Text excerpt:
Ecology, Ethics and Economics: The Emerging Convergence

A very important development in the corporate world is the growing convergence of what we may call the ‘3Es’: Ecology, Ethics and Economics. This convergence has crucial significance for the higher evolution of the corporate world and humanity as a whole. This article examines this convergence in the light of a deeper and a more integral vision of life.

The Economics of Ecology

Until recently and for a long time, it was believed that progress in ecological sustainability involves a certain amount of loss in economic performance. But currently there is a growing consensus, based on the facts and experience, that this trade-off is not inevitable and in fact sustainability ensures economic viability in the long term.

Goal of the exercise: In the article on ecology, ethics and economics, which three fields make up the "3Es"?

Material:
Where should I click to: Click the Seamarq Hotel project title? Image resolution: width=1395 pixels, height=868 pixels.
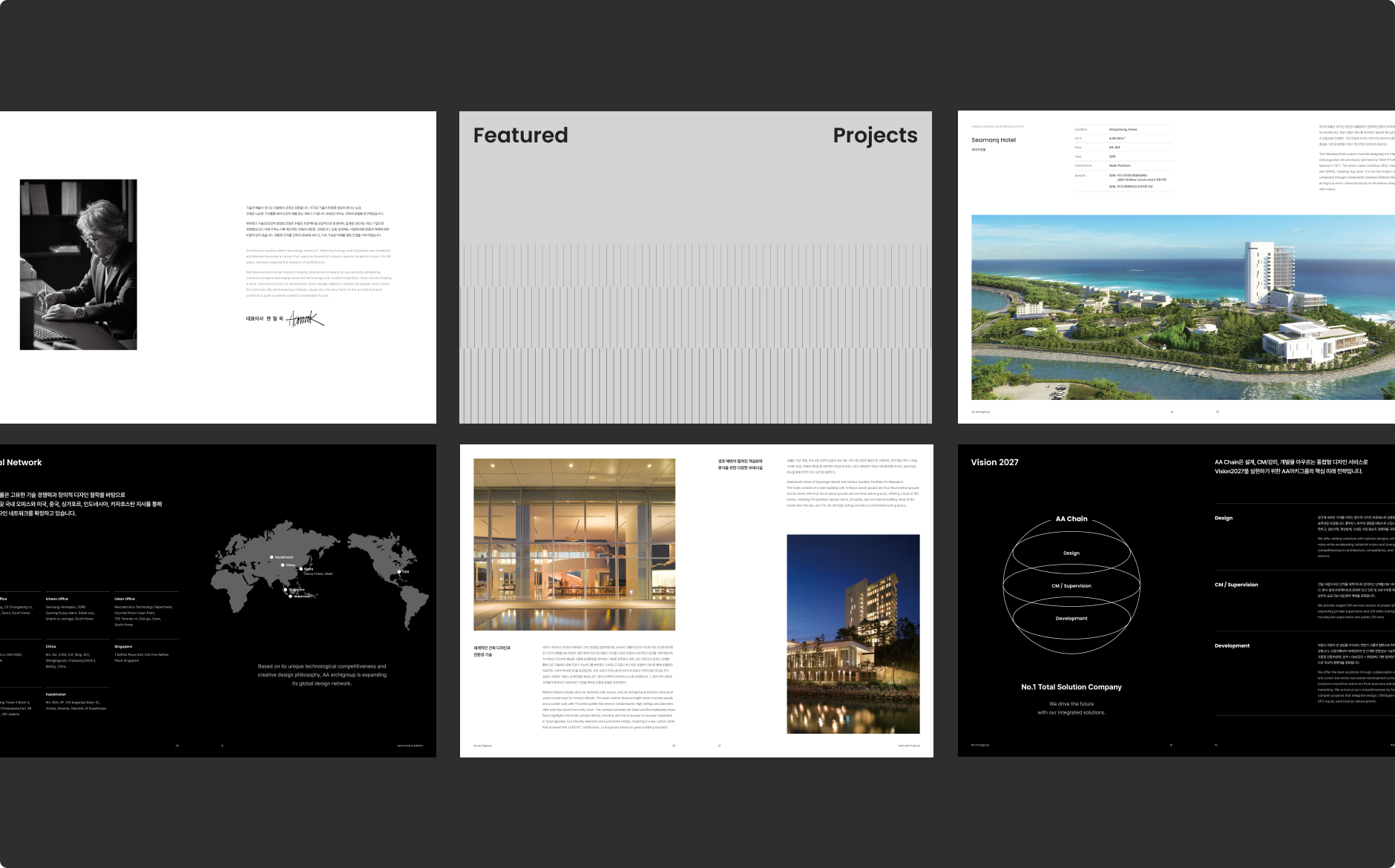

Written solution: Ecology, Ethics and Economics.